__What is needed__.
The copy must run from the line containing "Instruction: Toggle the MACD indicator" through the final line of the records, both included, exactly as written. It should contain no pictures.

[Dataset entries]
++++++++
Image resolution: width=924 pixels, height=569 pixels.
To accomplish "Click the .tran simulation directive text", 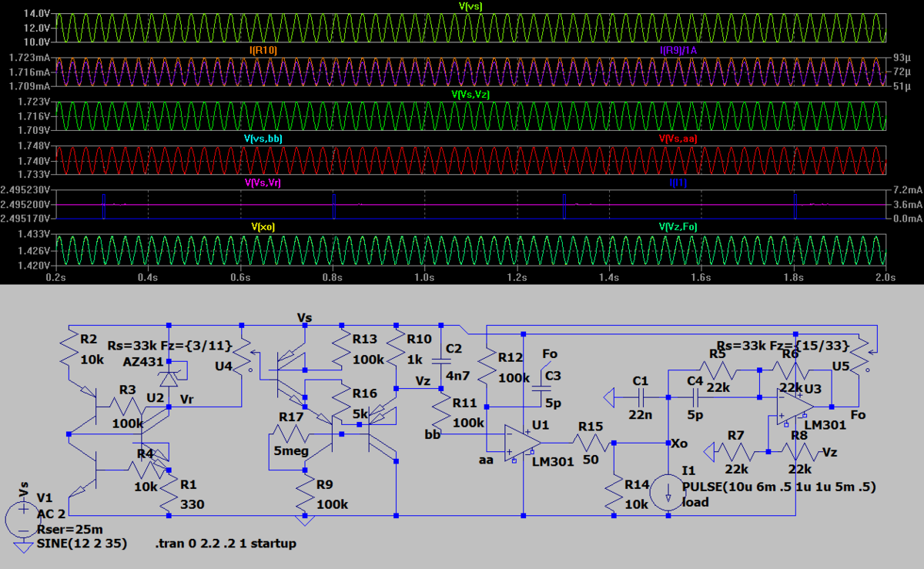I will 226,544.
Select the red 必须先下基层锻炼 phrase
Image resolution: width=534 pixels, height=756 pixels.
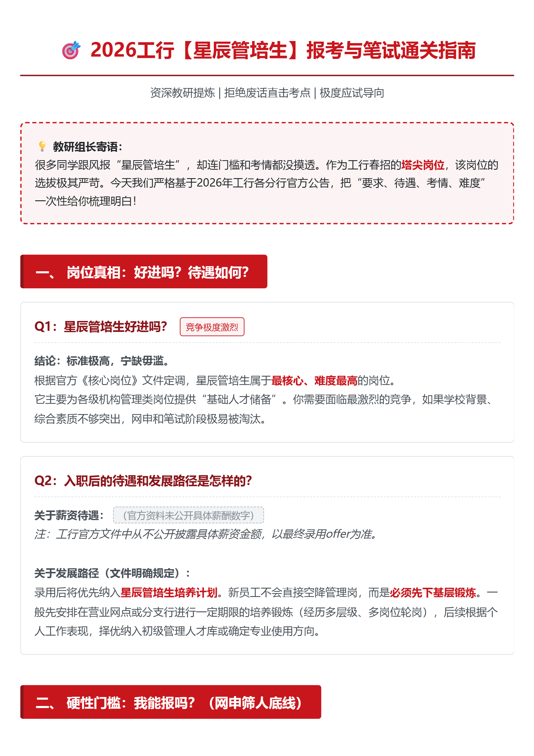pyautogui.click(x=433, y=593)
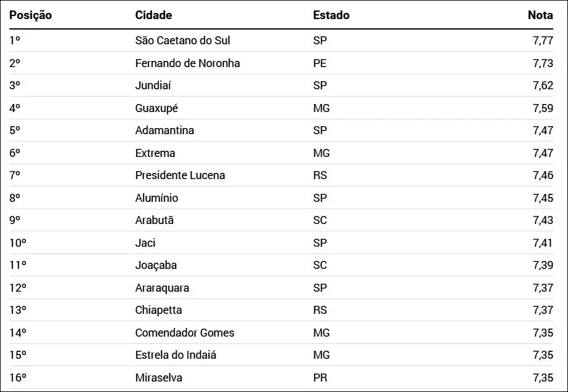568x392 pixels.
Task: Select the São Caetano do Sul cell
Action: pos(182,41)
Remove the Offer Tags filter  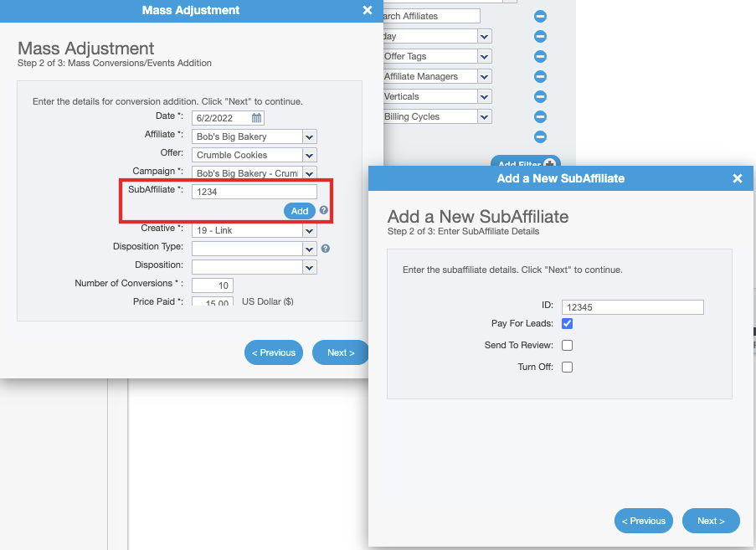pos(540,55)
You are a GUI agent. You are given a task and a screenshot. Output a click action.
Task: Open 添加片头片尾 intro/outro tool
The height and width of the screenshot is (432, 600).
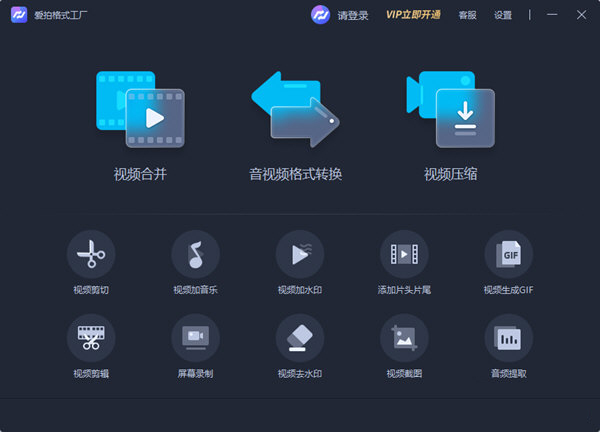click(x=404, y=254)
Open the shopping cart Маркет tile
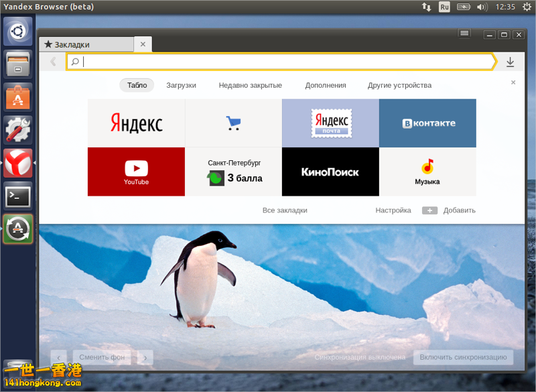The height and width of the screenshot is (392, 536). (x=232, y=123)
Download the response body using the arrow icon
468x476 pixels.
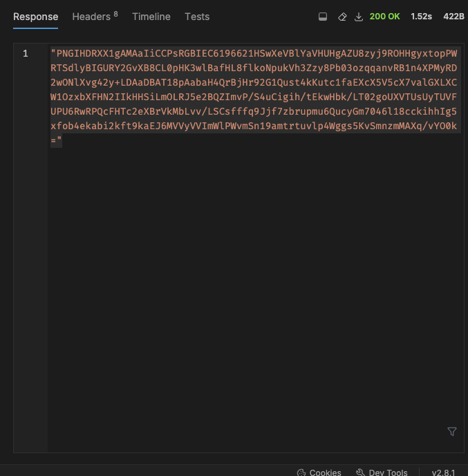(x=359, y=17)
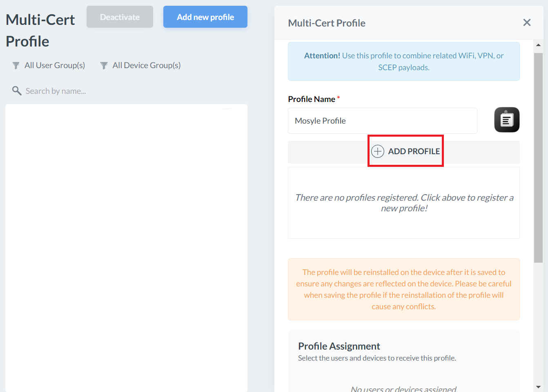Click into the Profile Name text field
Image resolution: width=548 pixels, height=392 pixels.
pos(382,121)
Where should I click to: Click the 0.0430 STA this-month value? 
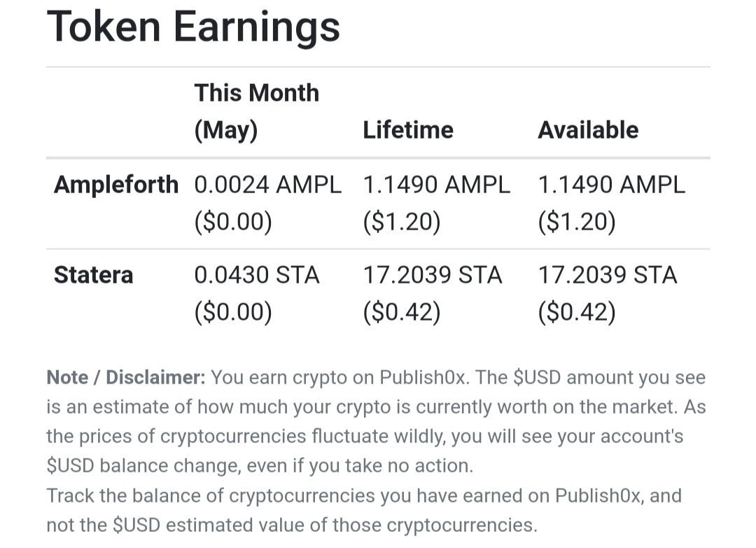click(x=257, y=275)
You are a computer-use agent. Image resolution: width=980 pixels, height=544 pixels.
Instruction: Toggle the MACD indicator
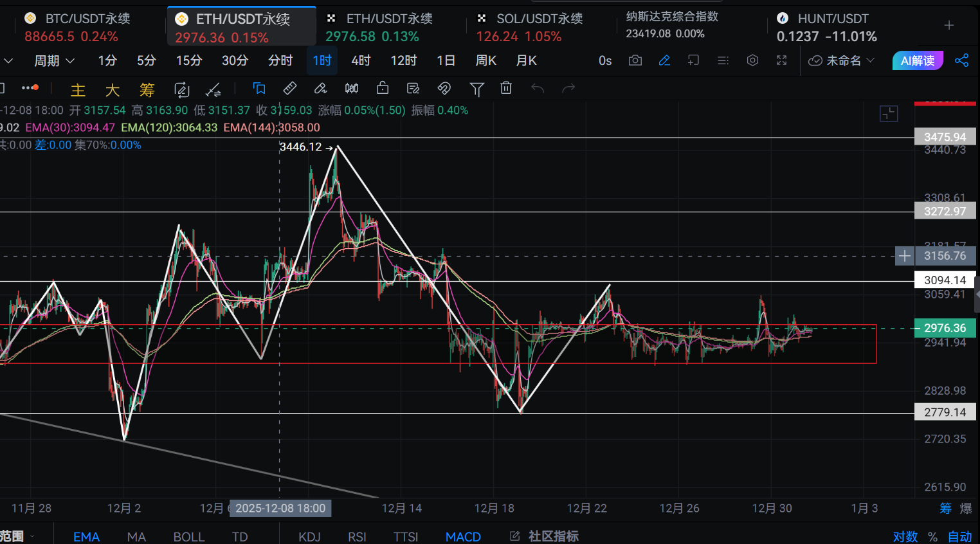(x=463, y=536)
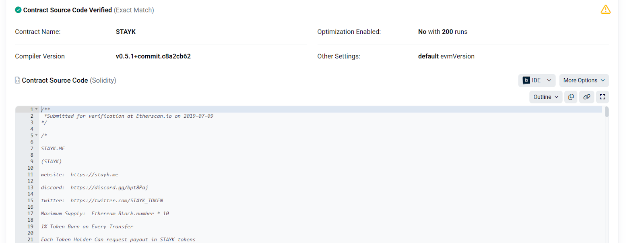Click the yellow compiler warning triangle icon
This screenshot has width=644, height=243.
605,9
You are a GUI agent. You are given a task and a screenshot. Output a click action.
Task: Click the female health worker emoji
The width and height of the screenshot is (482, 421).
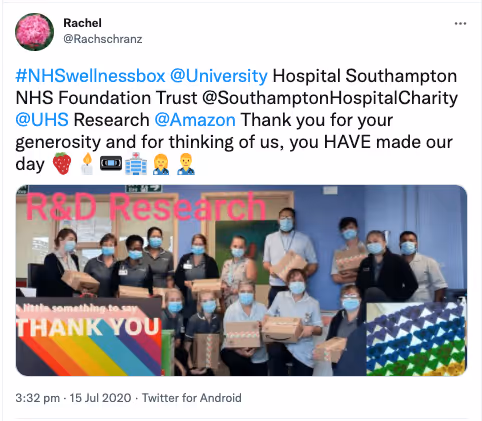coord(161,164)
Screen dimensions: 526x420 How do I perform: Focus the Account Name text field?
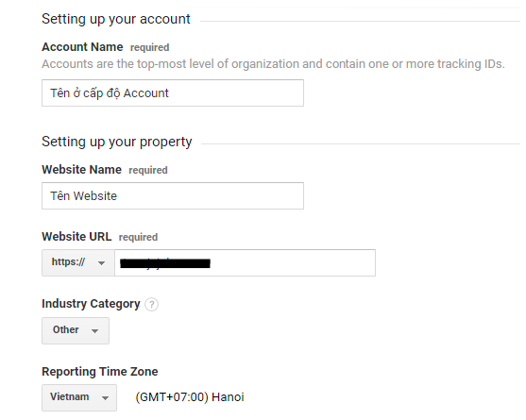tap(173, 92)
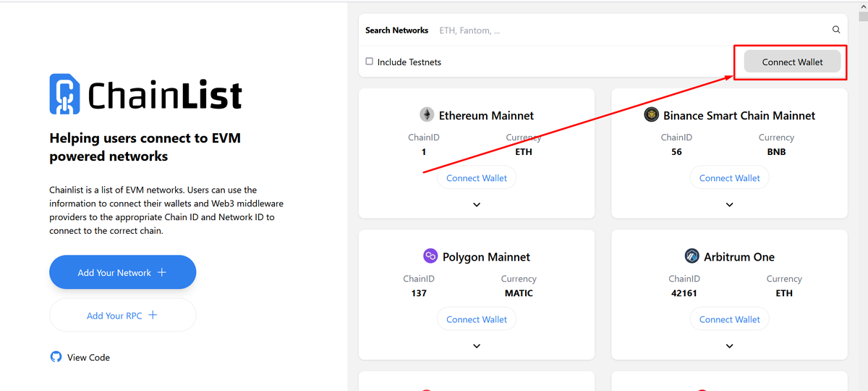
++++++++
__Response box__.
Instruction: Toggle the MACD indicator
(x=463, y=536)
Click the yellow compiler warning triangle icon
This screenshot has width=644, height=243.
605,9
You are a GUI agent. You are given a task and a screenshot. Output a click action.
Task: Click the female health worker emoji
The width and height of the screenshot is (482, 421).
coord(161,164)
Screen dimensions: 526x420 How do I perform: Focus the Account Name text field?
tap(173, 92)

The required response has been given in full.